What to do: Write out the full listing, matching it line for line.

Data provided below:

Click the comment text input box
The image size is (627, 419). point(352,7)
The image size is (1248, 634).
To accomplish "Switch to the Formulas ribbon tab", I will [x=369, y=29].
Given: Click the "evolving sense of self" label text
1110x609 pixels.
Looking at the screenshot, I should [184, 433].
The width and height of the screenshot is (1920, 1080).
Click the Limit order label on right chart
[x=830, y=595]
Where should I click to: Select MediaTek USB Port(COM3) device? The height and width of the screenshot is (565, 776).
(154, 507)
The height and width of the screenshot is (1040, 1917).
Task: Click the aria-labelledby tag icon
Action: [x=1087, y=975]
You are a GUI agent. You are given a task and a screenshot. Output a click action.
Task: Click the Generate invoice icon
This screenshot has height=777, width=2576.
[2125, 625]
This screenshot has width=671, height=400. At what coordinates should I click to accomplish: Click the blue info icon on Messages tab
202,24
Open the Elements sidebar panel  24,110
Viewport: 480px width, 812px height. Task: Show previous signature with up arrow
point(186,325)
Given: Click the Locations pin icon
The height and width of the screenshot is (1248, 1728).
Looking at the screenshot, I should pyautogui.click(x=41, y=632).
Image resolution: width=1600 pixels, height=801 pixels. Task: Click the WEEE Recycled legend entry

End of Data provided.

Answer to the problem:
Click the comment text input box
The image size is (627, 419). point(352,7)
The image size is (1248, 634).
To accomplish "Switch to the Formulas ribbon tab", I will [x=369, y=29].
Given: Click the "evolving sense of self" label text
1110x609 pixels.
Looking at the screenshot, I should [184, 433].
The width and height of the screenshot is (1920, 1080).
Click the Limit order label on right chart
[x=830, y=595]
Where should I click to: Select MediaTek USB Port(COM3) device? The height and width of the screenshot is (565, 776).
(154, 507)
The height and width of the screenshot is (1040, 1917).
Task: Click the aria-labelledby tag icon
Action: [x=1087, y=975]
You are a GUI agent. You are given a task and a screenshot. Output a click action.
Task: Click the Generate invoice icon
This screenshot has height=777, width=2576.
[2125, 625]
This screenshot has width=671, height=400. At what coordinates should I click to accomplish: Click the blue info icon on Messages tab
202,24
Open the Elements sidebar panel  24,110
Viewport: 480px width, 812px height. Task: Show previous signature with up arrow
point(186,325)
Given: Click the Locations pin icon
The height and width of the screenshot is (1248, 1728).
Looking at the screenshot, I should pyautogui.click(x=41, y=632).
Image resolution: width=1600 pixels, height=801 pixels. Task: Click the WEEE Recycled legend entry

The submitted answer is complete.